• **What you will do**
Can you render the material from the line containing "At what coordinates" up to and including the line containing "tap(397, 202)" as a numbered list, skipping blank lines and leaving the pictures out?

• **Provided data**
--
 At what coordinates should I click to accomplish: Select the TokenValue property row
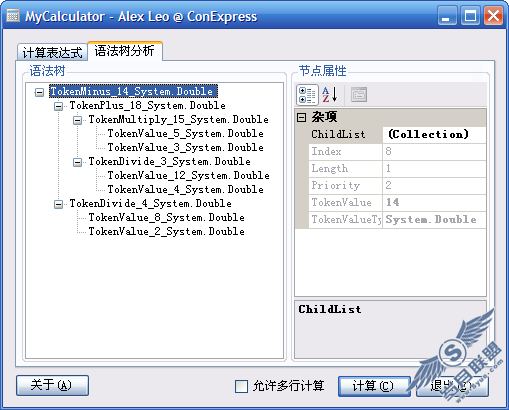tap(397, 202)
--
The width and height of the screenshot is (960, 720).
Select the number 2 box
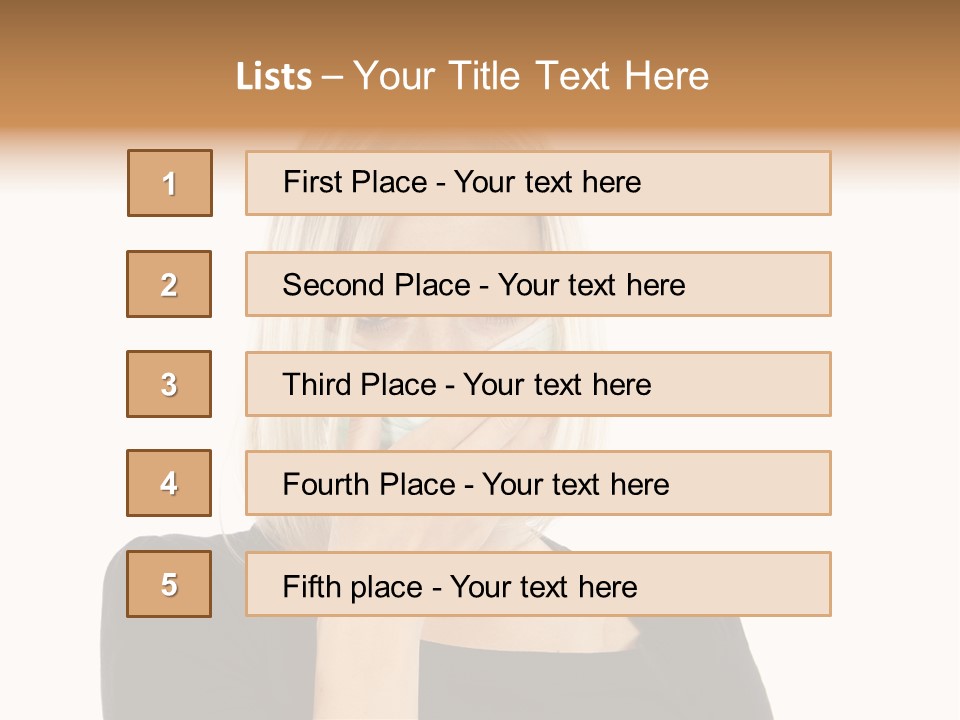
--
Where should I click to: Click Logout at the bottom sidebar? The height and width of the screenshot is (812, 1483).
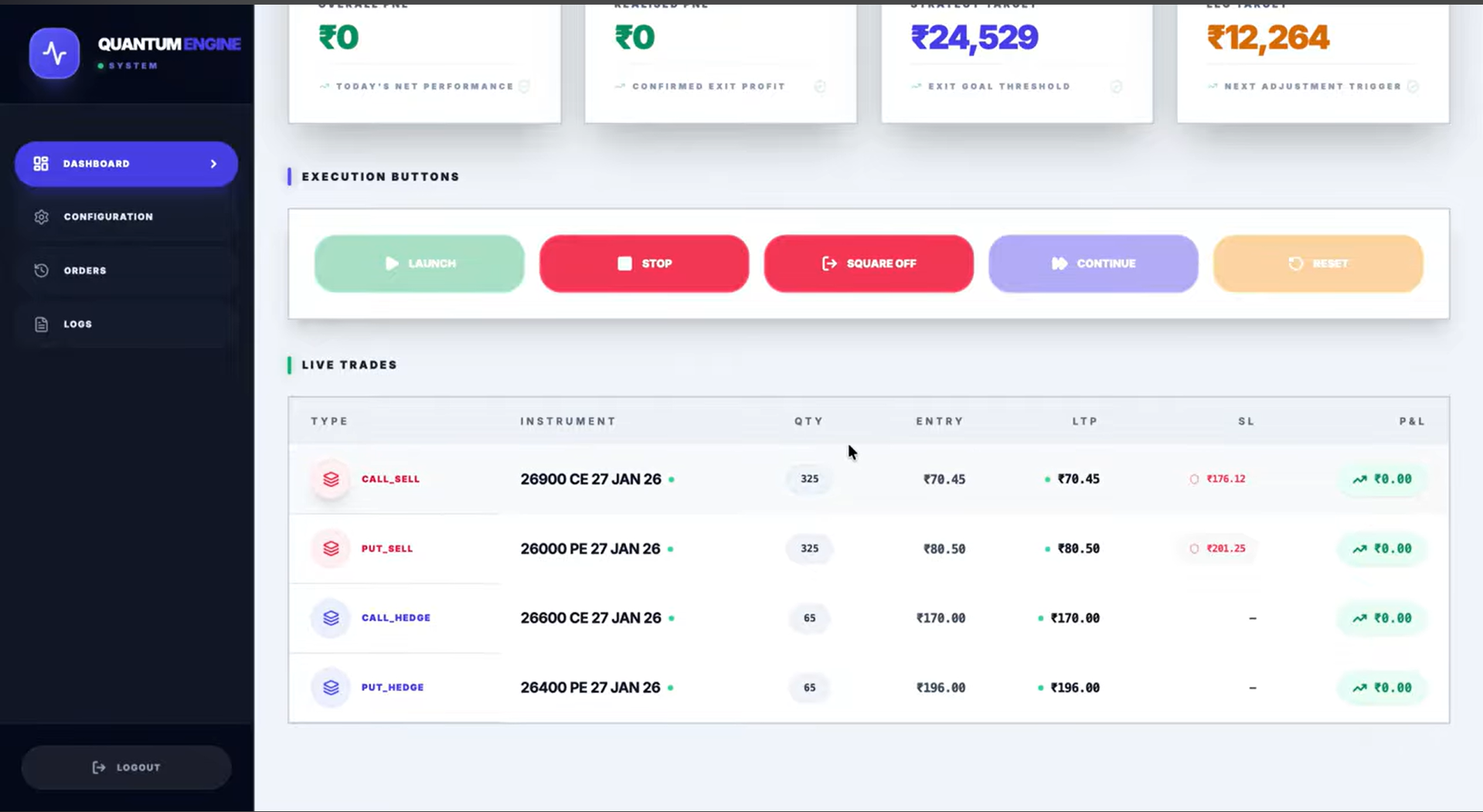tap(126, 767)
--
• **Written reply**
1.  At what coordinates should I click to accomplish: Select the TokenValue property row
2. tap(397, 202)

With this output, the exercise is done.